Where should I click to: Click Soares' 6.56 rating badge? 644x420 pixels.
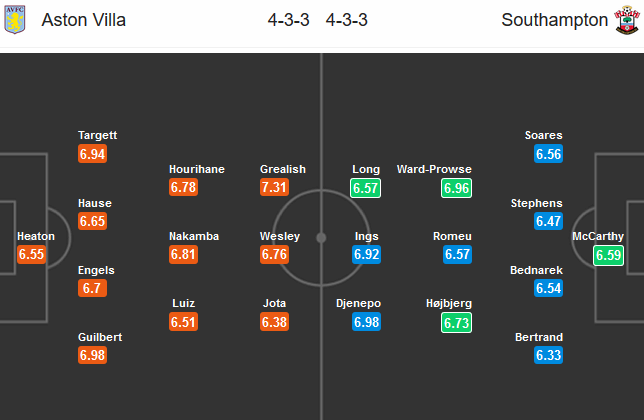point(548,154)
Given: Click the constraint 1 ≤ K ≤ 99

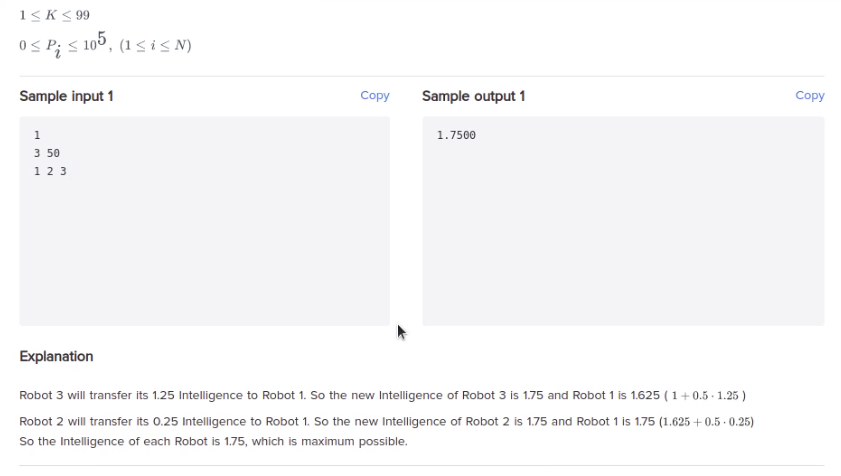Looking at the screenshot, I should (x=54, y=15).

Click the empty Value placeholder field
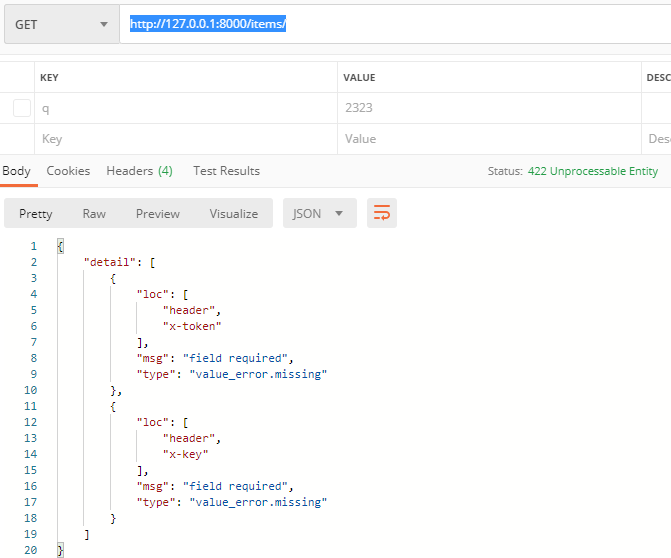click(x=488, y=139)
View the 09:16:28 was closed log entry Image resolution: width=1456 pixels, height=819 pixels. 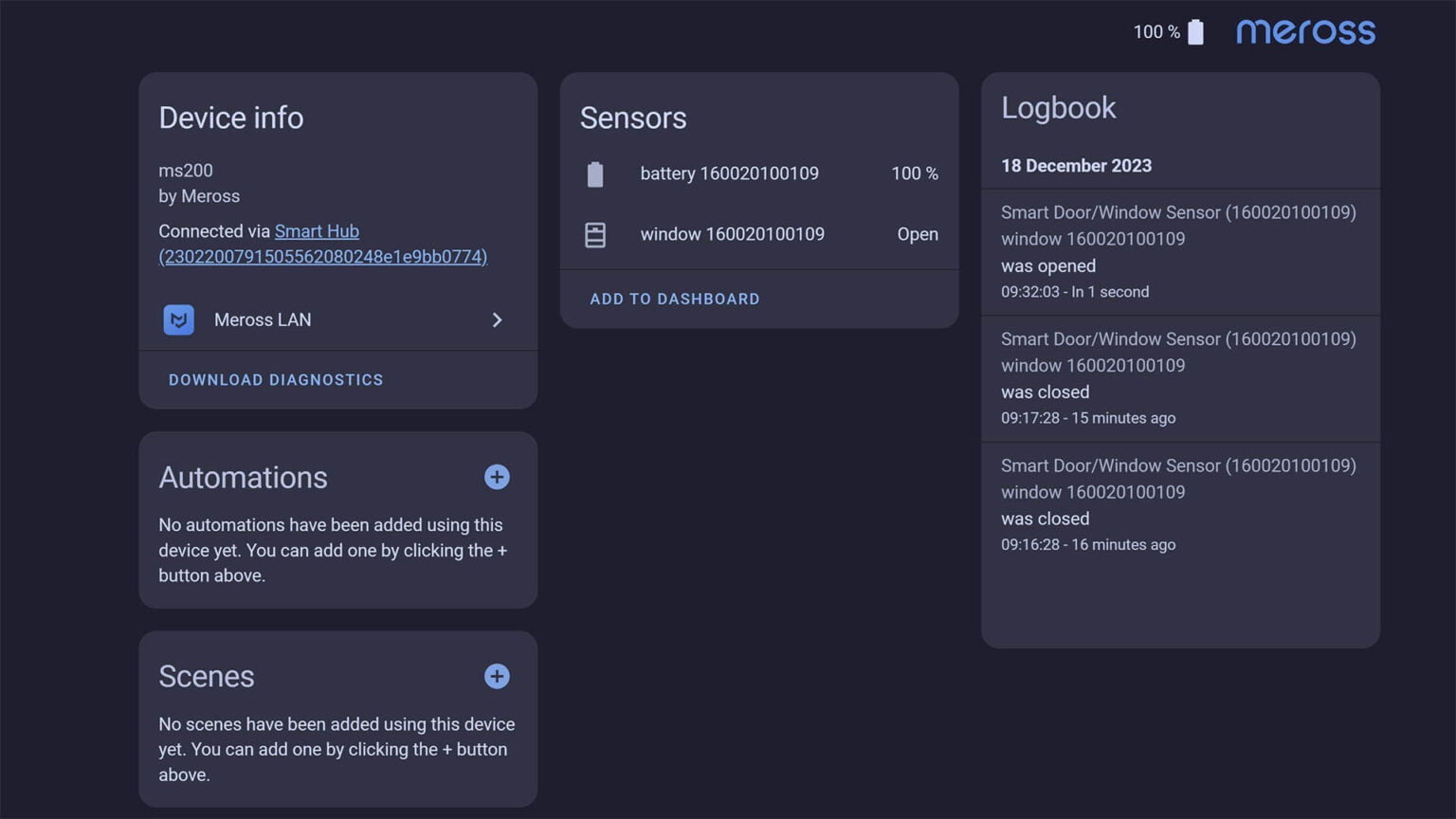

◆ Aim of the task
Apart from the images, everything in the records must be repeated exactly.

◆ Expected answer
Where should I click to: Click Soares' 6.56 rating badge? 644x420 pixels.
point(548,154)
Given: Click the constraint 1 ≤ K ≤ 99

Looking at the screenshot, I should (x=54, y=15).

Click the empty Value placeholder field
click(x=488, y=139)
View the 09:16:28 was closed log entry Image resolution: width=1456 pixels, height=819 pixels. 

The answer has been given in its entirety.